*Assignment*.
What you print must match the data line for line.

※ ※ ※

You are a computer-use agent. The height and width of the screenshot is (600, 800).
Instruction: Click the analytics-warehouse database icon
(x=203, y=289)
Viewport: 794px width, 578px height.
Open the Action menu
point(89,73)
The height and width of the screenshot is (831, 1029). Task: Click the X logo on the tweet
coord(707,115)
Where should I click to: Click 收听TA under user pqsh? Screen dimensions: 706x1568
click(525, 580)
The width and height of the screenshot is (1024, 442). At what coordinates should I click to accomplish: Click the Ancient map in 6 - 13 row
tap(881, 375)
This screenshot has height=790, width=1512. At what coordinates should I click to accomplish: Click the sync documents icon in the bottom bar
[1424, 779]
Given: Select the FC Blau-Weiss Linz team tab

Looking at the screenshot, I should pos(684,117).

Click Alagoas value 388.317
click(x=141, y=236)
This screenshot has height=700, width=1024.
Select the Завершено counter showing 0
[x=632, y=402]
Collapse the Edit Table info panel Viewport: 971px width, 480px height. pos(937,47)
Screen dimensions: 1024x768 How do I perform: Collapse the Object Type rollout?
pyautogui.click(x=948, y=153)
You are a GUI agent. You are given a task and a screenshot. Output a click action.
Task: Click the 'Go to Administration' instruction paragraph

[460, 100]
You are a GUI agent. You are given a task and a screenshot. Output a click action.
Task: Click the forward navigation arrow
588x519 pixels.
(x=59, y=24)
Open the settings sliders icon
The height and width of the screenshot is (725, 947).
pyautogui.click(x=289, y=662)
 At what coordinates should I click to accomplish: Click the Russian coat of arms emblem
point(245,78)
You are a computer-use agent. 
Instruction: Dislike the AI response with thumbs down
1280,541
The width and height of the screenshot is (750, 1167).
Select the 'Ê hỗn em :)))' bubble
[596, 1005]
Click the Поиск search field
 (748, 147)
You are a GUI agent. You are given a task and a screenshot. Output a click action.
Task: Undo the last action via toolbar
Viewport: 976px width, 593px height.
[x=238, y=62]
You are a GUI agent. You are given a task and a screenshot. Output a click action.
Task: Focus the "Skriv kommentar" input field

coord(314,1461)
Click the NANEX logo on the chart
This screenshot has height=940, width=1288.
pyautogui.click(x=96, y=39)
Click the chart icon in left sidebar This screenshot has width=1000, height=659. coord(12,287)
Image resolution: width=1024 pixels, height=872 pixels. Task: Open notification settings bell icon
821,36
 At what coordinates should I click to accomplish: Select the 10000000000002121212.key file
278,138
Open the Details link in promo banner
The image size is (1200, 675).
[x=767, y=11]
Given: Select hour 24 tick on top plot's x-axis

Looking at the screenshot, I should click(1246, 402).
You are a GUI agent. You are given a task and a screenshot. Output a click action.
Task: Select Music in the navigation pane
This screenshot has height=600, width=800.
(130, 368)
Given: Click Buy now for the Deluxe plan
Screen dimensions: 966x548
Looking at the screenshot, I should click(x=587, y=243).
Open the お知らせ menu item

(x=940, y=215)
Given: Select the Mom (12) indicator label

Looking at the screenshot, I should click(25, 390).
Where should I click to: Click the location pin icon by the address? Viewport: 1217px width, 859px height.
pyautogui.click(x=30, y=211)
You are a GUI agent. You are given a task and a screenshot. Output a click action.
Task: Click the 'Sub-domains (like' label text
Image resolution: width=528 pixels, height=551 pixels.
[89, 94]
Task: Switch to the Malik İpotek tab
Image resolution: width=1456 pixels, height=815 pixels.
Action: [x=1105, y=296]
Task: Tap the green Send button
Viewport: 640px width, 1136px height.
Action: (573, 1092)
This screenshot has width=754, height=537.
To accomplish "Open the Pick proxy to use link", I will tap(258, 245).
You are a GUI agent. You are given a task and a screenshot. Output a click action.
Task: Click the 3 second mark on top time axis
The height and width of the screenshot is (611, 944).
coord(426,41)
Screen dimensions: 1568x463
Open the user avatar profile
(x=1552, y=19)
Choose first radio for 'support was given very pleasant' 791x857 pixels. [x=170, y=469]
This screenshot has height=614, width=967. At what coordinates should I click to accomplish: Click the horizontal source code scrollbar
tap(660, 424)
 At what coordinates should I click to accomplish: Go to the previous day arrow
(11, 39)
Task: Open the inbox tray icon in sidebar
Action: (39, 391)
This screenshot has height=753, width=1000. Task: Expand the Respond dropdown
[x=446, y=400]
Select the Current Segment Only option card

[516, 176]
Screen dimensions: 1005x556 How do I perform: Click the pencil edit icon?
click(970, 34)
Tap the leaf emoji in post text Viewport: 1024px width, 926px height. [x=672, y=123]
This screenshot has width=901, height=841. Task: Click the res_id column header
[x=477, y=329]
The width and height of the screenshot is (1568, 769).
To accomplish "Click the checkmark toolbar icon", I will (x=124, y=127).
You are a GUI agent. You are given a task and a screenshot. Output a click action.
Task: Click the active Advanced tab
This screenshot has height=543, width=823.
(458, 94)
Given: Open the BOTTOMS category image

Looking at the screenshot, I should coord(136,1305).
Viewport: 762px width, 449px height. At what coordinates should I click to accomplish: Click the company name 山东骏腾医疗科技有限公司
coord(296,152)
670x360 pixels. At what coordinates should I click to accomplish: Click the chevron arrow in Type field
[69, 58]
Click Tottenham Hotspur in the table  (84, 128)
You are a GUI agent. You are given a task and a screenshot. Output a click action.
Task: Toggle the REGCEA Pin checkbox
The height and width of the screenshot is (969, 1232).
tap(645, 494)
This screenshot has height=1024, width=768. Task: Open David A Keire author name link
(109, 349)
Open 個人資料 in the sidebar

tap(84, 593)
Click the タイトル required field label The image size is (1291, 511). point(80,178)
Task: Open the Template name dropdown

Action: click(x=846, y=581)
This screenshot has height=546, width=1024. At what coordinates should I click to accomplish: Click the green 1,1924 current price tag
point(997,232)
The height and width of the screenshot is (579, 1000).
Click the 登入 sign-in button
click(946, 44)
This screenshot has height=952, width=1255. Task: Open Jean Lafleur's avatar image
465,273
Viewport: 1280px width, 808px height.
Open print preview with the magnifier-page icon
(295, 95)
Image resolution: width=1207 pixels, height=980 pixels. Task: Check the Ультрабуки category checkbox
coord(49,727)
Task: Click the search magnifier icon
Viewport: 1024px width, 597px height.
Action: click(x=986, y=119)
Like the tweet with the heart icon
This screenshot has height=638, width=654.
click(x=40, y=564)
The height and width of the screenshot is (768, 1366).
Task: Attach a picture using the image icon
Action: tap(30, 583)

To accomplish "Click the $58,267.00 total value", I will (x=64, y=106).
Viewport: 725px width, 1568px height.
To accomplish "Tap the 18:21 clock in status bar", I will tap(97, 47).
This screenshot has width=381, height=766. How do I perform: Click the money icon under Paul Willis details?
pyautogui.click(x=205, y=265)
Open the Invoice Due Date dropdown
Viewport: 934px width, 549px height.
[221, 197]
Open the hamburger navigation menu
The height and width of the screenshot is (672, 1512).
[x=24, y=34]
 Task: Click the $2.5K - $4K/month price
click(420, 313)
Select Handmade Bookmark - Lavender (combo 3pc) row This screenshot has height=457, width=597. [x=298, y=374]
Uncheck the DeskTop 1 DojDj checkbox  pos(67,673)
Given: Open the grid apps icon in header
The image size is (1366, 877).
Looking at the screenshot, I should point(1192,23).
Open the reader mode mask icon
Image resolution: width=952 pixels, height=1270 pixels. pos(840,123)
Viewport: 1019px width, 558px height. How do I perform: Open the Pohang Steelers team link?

※ ※ ※

*Exercise answer*.
You are a computer-use agent. The height and width of the screenshot is (600, 800).
Instruction: Click the analytics-warehouse database icon
(x=203, y=289)
Viewport: 794px width, 578px height.
Open the Action menu
point(89,73)
The height and width of the screenshot is (831, 1029). Task: Click the X logo on the tweet
coord(707,115)
Where should I click to: Click 收听TA under user pqsh? Screen dimensions: 706x1568
click(525, 580)
The width and height of the screenshot is (1024, 442). At what coordinates should I click to accomplish: Click the Ancient map in 6 - 13 row
tap(881, 375)
This screenshot has height=790, width=1512. At what coordinates should I click to accomplish: Click the sync documents icon in the bottom bar
[1424, 779]
Given: Select the FC Blau-Weiss Linz team tab

Looking at the screenshot, I should pos(684,117).

Click Alagoas value 388.317
click(x=141, y=236)
This screenshot has height=700, width=1024.
Select the Завершено counter showing 0
[x=632, y=402]
Collapse the Edit Table info panel Viewport: 971px width, 480px height. pos(937,47)
Screen dimensions: 1024x768 How do I perform: Collapse the Object Type rollout?
pyautogui.click(x=948, y=153)
You are a GUI agent. You are given a task and a screenshot. Output a click action.
Task: Click the 'Go to Administration' instruction paragraph

[460, 100]
You are a GUI agent. You are given a task and a screenshot. Output a click action.
Task: Click the forward navigation arrow
588x519 pixels.
(x=59, y=24)
Open the settings sliders icon
The height and width of the screenshot is (725, 947).
pyautogui.click(x=289, y=662)
 At what coordinates should I click to accomplish: Click the Russian coat of arms emblem
point(245,78)
You are a computer-use agent. 
Instruction: Dislike the AI response with thumbs down
1280,541
The width and height of the screenshot is (750, 1167).
Select the 'Ê hỗn em :)))' bubble
[596, 1005]
Click the Поиск search field
 (748, 147)
You are a GUI agent. You are given a task and a screenshot. Output a click action.
Task: Undo the last action via toolbar
Viewport: 976px width, 593px height.
[x=238, y=62]
You are a GUI agent. You are given a task and a screenshot. Output a click action.
Task: Focus the "Skriv kommentar" input field

coord(314,1461)
Click the NANEX logo on the chart
This screenshot has height=940, width=1288.
pyautogui.click(x=96, y=39)
Click the chart icon in left sidebar This screenshot has width=1000, height=659. coord(12,287)
Image resolution: width=1024 pixels, height=872 pixels. Task: Open notification settings bell icon
821,36
 At what coordinates should I click to accomplish: Select the 10000000000002121212.key file
278,138
Open the Details link in promo banner
The image size is (1200, 675).
[x=767, y=11]
Given: Select hour 24 tick on top plot's x-axis

Looking at the screenshot, I should click(1246, 402).
You are a GUI agent. You are given a task and a screenshot. Output a click action.
Task: Select Music in the navigation pane
This screenshot has height=600, width=800.
(130, 368)
Given: Click Buy now for the Deluxe plan
Screen dimensions: 966x548
Looking at the screenshot, I should click(x=587, y=243).
Open the お知らせ menu item

(x=940, y=215)
Given: Select the Mom (12) indicator label

Looking at the screenshot, I should click(25, 390).
Where should I click to: Click the location pin icon by the address? Viewport: 1217px width, 859px height.
pyautogui.click(x=30, y=211)
You are a GUI agent. You are given a task and a screenshot. Output a click action.
Task: Click the 'Sub-domains (like' label text
Image resolution: width=528 pixels, height=551 pixels.
[89, 94]
Task: Switch to the Malik İpotek tab
Image resolution: width=1456 pixels, height=815 pixels.
Action: [x=1105, y=296]
Task: Tap the green Send button
Viewport: 640px width, 1136px height.
Action: (573, 1092)
This screenshot has width=754, height=537.
To accomplish "Open the Pick proxy to use link", I will tap(258, 245).
You are a GUI agent. You are given a task and a screenshot. Output a click action.
Task: Click the 3 second mark on top time axis
The height and width of the screenshot is (611, 944).
coord(426,41)
Screen dimensions: 1568x463
Open the user avatar profile
(x=1552, y=19)
Choose first radio for 'support was given very pleasant' 791x857 pixels. [x=170, y=469]
This screenshot has height=614, width=967. At what coordinates should I click to accomplish: Click the horizontal source code scrollbar
tap(660, 424)
 At what coordinates should I click to accomplish: Go to the previous day arrow
(11, 39)
Task: Open the inbox tray icon in sidebar
Action: (39, 391)
This screenshot has height=753, width=1000. Task: Expand the Respond dropdown
[x=446, y=400]
Select the Current Segment Only option card

[516, 176]
Screen dimensions: 1005x556 How do I perform: Click the pencil edit icon?
click(970, 34)
Tap the leaf emoji in post text Viewport: 1024px width, 926px height. [x=672, y=123]
This screenshot has width=901, height=841. Task: Click the res_id column header
[x=477, y=329]
The width and height of the screenshot is (1568, 769).
To accomplish "Click the checkmark toolbar icon", I will (x=124, y=127).
You are a GUI agent. You are given a task and a screenshot. Output a click action.
Task: Click the active Advanced tab
This screenshot has height=543, width=823.
(458, 94)
Given: Open the BOTTOMS category image

Looking at the screenshot, I should coord(136,1305).
Viewport: 762px width, 449px height. At what coordinates should I click to accomplish: Click the company name 山东骏腾医疗科技有限公司
coord(296,152)
670x360 pixels. At what coordinates should I click to accomplish: Click the chevron arrow in Type field
[69, 58]
Click Tottenham Hotspur in the table  (84, 128)
You are a GUI agent. You are given a task and a screenshot. Output a click action.
Task: Toggle the REGCEA Pin checkbox
The height and width of the screenshot is (969, 1232).
tap(645, 494)
This screenshot has height=1024, width=768. Task: Open David A Keire author name link
(109, 349)
Open 個人資料 in the sidebar

tap(84, 593)
Click the タイトル required field label The image size is (1291, 511). point(80,178)
Task: Open the Template name dropdown

Action: click(x=846, y=581)
This screenshot has height=546, width=1024. At what coordinates should I click to accomplish: Click the green 1,1924 current price tag
point(997,232)
The height and width of the screenshot is (579, 1000).
Click the 登入 sign-in button
click(946, 44)
This screenshot has height=952, width=1255. Task: Open Jean Lafleur's avatar image
465,273
Viewport: 1280px width, 808px height.
Open print preview with the magnifier-page icon
(295, 95)
Image resolution: width=1207 pixels, height=980 pixels. Task: Check the Ультрабуки category checkbox
coord(49,727)
Task: Click the search magnifier icon
Viewport: 1024px width, 597px height.
Action: click(x=986, y=119)
Like the tweet with the heart icon
This screenshot has height=638, width=654.
click(x=40, y=564)
The height and width of the screenshot is (768, 1366).
Task: Attach a picture using the image icon
Action: tap(30, 583)

To accomplish "Click the $58,267.00 total value", I will (x=64, y=106).
Viewport: 725px width, 1568px height.
To accomplish "Tap the 18:21 clock in status bar", I will tap(97, 47).
This screenshot has width=381, height=766. How do I perform: Click the money icon under Paul Willis details?
pyautogui.click(x=205, y=265)
Open the Invoice Due Date dropdown
Viewport: 934px width, 549px height.
[221, 197]
Open the hamburger navigation menu
The height and width of the screenshot is (672, 1512).
[x=24, y=34]
 Task: Click the $2.5K - $4K/month price
click(420, 313)
Select Handmade Bookmark - Lavender (combo 3pc) row This screenshot has height=457, width=597. [x=298, y=374]
Uncheck the DeskTop 1 DojDj checkbox  pos(67,673)
Given: Open the grid apps icon in header
The image size is (1366, 877).
Looking at the screenshot, I should point(1192,23).
Open the reader mode mask icon
Image resolution: width=952 pixels, height=1270 pixels. pos(840,123)
Viewport: 1019px width, 558px height. How do I perform: Open the Pohang Steelers team link?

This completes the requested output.